Exercise directions: From the line with "Image resolution: width=677" to the line with "Given: Open the EN language dropdown", retype every line exactly, including those two, and leave out the rest of the data below.

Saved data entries
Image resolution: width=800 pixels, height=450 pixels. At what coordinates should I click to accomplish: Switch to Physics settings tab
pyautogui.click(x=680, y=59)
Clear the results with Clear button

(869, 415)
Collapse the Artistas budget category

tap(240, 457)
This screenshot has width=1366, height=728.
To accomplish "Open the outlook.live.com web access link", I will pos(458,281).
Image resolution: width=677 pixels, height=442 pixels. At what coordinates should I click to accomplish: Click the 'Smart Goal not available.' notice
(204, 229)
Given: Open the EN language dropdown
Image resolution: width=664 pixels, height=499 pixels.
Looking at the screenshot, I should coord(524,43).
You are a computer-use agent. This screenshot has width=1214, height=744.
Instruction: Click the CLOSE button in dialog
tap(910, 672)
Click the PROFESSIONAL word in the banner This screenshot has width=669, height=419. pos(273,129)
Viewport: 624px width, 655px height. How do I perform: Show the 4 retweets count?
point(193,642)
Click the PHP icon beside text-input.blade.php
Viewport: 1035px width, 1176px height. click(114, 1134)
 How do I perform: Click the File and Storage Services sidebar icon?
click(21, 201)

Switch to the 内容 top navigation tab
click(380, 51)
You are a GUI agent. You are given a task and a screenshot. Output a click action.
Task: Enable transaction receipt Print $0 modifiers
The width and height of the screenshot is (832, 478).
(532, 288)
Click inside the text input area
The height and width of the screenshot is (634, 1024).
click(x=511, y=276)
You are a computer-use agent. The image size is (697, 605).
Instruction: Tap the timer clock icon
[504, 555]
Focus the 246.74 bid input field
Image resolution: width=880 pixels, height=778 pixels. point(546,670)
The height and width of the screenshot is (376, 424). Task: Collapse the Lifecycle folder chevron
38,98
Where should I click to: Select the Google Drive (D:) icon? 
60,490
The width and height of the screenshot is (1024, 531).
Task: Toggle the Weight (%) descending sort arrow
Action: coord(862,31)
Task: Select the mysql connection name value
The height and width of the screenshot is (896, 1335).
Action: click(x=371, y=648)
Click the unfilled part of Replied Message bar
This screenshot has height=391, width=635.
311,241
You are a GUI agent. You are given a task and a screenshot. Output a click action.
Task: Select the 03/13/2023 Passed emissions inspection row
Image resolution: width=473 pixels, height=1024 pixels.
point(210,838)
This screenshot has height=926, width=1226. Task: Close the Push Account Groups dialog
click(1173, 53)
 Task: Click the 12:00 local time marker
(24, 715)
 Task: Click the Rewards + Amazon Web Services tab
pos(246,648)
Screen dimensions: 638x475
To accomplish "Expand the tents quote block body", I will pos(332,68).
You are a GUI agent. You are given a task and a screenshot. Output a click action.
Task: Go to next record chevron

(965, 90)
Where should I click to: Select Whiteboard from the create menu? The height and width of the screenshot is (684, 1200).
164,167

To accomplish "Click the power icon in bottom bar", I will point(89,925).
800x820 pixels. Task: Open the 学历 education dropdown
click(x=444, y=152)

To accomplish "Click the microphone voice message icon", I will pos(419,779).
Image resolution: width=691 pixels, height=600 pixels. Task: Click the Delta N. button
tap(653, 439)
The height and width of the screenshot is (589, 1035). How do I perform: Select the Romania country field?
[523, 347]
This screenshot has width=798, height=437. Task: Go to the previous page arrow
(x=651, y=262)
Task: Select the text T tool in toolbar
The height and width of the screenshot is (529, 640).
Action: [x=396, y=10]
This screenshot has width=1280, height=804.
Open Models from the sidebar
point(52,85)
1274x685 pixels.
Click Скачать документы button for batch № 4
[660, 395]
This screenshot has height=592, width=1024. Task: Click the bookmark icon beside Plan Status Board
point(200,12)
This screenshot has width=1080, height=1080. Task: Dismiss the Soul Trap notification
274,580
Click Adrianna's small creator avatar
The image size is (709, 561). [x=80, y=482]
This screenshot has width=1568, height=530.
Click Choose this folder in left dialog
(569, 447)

Your solution:
Image resolution: width=677 pixels, height=442 pixels. At what coordinates should I click to accomplish: Click the 'Smart Goal not available.' notice
(204, 229)
Given: Open the EN language dropdown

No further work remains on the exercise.